28 de noviembre de 2008

Primero rescate a mi hija

El accidente del vuelo JK-5022 de Spanair, que el 22 de agosto segó la vida de 153 personas, ha conmocionado a todo el país y ha llevado el dolor a las familias y amigos que lloran sin consuelo la pérdida de sus seres queridos. Detrás de cada víctima hay un drama personal, y esas historias han llenado las páginas de los diarios y los rincones de la Red en estos días. Y conmueve la historia de la salmantina Amalia Filloy, que entregó su vida para salvar la de su hija María. Al recordar los hechos que narraba el bombero Francisco Martínez se hace difícil retener las lágrimas.
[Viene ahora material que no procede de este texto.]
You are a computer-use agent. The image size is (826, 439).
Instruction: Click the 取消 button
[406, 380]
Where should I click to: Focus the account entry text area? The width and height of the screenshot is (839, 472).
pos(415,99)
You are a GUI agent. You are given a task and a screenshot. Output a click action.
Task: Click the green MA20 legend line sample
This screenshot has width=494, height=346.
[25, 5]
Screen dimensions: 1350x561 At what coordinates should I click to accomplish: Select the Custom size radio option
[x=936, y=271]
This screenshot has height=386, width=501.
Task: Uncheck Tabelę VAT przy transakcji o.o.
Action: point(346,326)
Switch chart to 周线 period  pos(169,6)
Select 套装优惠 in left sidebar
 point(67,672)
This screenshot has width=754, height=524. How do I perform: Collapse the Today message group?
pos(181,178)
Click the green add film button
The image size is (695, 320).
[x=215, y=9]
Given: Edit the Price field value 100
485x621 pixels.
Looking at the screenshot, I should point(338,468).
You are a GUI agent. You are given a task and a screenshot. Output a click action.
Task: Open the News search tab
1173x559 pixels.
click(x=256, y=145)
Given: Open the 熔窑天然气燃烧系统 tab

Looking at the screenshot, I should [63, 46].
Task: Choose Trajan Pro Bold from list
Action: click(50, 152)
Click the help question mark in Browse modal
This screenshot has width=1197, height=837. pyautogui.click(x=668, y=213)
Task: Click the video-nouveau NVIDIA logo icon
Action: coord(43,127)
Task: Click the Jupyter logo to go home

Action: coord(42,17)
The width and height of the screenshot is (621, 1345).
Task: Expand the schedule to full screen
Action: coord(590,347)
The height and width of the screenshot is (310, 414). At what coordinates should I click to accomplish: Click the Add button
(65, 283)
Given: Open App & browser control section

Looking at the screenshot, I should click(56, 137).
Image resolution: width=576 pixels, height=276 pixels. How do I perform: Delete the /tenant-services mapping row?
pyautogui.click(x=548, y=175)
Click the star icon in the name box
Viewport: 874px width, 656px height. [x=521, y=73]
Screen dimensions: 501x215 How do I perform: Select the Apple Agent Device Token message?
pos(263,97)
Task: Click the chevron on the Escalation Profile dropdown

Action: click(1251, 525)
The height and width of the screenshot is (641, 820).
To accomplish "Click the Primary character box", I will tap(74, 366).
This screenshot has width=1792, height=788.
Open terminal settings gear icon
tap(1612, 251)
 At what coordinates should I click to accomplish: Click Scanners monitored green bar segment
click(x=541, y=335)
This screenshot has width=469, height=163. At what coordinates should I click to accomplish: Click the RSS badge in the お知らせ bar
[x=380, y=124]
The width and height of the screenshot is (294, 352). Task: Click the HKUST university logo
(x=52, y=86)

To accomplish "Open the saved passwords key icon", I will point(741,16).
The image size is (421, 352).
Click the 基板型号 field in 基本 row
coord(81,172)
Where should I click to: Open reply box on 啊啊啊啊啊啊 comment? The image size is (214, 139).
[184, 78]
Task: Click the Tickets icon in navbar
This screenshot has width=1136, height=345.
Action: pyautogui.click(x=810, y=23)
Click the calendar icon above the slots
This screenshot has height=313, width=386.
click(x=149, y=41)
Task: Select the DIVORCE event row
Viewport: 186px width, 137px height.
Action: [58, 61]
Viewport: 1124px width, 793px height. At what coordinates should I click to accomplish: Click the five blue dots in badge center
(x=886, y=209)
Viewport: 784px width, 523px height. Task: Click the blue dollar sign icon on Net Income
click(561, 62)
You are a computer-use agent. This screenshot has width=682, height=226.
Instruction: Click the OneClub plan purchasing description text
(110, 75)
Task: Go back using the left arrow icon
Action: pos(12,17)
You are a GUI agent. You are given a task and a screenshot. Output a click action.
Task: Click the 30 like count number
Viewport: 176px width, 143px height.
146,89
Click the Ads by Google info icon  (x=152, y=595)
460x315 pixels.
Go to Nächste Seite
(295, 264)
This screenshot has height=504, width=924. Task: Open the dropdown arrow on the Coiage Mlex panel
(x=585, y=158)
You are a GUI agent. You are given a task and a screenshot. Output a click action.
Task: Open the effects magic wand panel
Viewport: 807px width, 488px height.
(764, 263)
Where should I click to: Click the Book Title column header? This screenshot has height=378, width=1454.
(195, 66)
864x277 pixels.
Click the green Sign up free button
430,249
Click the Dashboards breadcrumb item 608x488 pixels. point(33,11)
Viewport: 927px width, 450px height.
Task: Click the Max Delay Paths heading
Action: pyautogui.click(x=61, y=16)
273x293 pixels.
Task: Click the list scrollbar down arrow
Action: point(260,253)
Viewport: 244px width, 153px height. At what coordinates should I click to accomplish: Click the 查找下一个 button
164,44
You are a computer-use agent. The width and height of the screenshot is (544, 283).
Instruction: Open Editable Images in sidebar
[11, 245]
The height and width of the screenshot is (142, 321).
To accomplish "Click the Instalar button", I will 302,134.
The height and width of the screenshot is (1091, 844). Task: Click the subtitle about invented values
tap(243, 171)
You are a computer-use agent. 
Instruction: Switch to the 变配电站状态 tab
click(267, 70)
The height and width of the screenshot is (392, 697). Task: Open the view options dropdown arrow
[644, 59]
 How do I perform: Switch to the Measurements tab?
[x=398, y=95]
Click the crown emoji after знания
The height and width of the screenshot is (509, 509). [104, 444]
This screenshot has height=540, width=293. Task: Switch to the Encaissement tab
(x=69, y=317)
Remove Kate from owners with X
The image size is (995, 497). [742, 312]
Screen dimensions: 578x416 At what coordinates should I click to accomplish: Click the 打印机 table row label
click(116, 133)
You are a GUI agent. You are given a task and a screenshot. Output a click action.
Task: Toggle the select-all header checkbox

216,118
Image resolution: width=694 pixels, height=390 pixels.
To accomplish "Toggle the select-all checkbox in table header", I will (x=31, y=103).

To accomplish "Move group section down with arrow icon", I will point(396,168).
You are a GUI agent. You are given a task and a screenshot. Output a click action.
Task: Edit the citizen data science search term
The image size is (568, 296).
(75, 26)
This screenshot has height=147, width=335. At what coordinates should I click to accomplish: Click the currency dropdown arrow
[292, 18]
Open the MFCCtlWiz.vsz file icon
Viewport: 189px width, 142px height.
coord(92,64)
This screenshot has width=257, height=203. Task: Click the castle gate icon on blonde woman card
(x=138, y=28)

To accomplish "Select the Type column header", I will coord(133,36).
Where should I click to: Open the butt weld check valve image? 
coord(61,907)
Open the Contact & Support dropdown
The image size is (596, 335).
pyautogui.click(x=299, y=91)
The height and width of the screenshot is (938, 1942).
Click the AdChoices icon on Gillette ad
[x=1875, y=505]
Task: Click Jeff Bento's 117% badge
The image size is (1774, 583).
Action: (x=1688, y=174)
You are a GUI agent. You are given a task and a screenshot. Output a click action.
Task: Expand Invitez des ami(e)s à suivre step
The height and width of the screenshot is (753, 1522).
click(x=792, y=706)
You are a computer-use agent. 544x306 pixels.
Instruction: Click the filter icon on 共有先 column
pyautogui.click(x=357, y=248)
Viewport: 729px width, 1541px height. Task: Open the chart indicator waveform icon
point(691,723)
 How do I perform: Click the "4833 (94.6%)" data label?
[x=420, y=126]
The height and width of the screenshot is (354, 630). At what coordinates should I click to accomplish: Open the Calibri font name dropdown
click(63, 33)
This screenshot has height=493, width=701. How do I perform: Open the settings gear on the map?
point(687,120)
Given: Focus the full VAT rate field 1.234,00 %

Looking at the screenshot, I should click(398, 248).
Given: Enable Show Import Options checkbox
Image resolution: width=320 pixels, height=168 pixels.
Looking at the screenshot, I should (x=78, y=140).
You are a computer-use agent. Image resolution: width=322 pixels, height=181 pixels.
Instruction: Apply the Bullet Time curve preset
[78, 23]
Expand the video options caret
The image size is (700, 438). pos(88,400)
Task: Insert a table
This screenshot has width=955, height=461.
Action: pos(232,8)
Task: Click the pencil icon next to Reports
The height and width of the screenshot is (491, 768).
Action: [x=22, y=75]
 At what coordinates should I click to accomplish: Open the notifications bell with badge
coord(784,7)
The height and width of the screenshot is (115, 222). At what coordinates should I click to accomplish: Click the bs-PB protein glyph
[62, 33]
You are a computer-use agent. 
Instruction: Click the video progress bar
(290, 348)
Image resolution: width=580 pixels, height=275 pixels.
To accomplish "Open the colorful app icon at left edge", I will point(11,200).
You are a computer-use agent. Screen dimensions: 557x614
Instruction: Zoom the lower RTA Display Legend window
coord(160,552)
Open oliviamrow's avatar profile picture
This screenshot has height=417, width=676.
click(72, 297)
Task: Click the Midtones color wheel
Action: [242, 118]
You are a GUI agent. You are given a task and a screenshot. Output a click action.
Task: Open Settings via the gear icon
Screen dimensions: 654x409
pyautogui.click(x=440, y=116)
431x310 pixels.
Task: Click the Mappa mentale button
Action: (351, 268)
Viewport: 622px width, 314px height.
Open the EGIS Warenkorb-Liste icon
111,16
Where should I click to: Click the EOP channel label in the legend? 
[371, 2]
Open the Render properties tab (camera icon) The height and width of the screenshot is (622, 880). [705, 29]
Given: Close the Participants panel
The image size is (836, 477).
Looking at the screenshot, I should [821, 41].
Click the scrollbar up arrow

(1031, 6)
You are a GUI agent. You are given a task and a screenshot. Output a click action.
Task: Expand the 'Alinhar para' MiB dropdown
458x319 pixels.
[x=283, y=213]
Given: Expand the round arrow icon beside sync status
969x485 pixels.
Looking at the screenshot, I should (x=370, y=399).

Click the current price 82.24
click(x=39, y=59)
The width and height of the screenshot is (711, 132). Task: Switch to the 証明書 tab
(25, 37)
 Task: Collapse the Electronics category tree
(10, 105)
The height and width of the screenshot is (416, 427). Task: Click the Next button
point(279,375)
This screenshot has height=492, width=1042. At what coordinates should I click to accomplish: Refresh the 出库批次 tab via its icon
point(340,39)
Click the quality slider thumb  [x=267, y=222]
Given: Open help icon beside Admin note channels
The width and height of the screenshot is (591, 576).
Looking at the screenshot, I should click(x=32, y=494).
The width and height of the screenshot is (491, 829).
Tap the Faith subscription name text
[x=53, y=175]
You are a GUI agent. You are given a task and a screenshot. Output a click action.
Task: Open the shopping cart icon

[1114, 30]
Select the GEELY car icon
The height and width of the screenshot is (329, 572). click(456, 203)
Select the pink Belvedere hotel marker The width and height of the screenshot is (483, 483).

Cuando Francisco Martínez entró en el avión siniestrado encontró entre los restos del aparato a Amalia y a su hija María, de 11 años. Al verle la mujer cogió a la niña y se la entregó pidiéndole que rescatara primero a su hija, según contaba Martínez. Este bombero rescataba también a dos niños (Jesús Alfredo y Roberto) que, junto con María, son los únicos menores que se salvaron del desastre.
Porque un hecho terrible que nos ha arañado a todos las entrañas es que el accidente de Barajas se ha llevado a familias enteras y –sobre todo- que 22 niños y bebés se cuentan entre las víctimas. Demoledora es la historia de la familia Núñez Rojo, de Calzada del Coto, que perdía a cuatro de sus miembros en la fatídica pista 36 del Aeropuerto de Barajas, entre ellos el pequeño Pedro Javier, de 3 meses de edad. Su minúsculo cadáver fue el último en ser rescatado por los bomberos entre los escombros, 24 horas después de la tragedia.

Todavía es pronto para conocer las verdaderas causas de la catástrofe y conviene recordar que el avión es el medio de transporte con menor índice de siniestralidad. Sin embargo cuando sucede un accidente las consecuencias son dramáticas. Nos hemos acostumbrado a convivir (sirva la expresión) con las muertes de la carretera (2.741 personas el año 2.007), con las víctimas de la violencia doméstica o de los accidentes laborales. Pero una catástrofe aérea, por su magnitud y su crudeza, siempre nos deja anonadados, llenos de impotencia y angustia. Por esto sorprende y escandaliza que la Federación de Fútbol insistiera en jugar la pachanga contra Dinamarca ese trágico miércoles o que el Comité Olímpico se negara a que la bandera española ondeara a media asta.

Dentro de unos días los nombres y las historias de las víctimas se caerán de los titulares y pasarán a ser sólo un número en una fría estadística. Sólo los recordarán sus allegados, que tendrán que aprender a vivir con el inmenso vacío que deja su ausencia. Pero quisiera que nunca olvidáramos a Amalia Filloy, que iluminó ese miércoles negro cuando le rogó al bombero: “Primero rescate a mi hija”.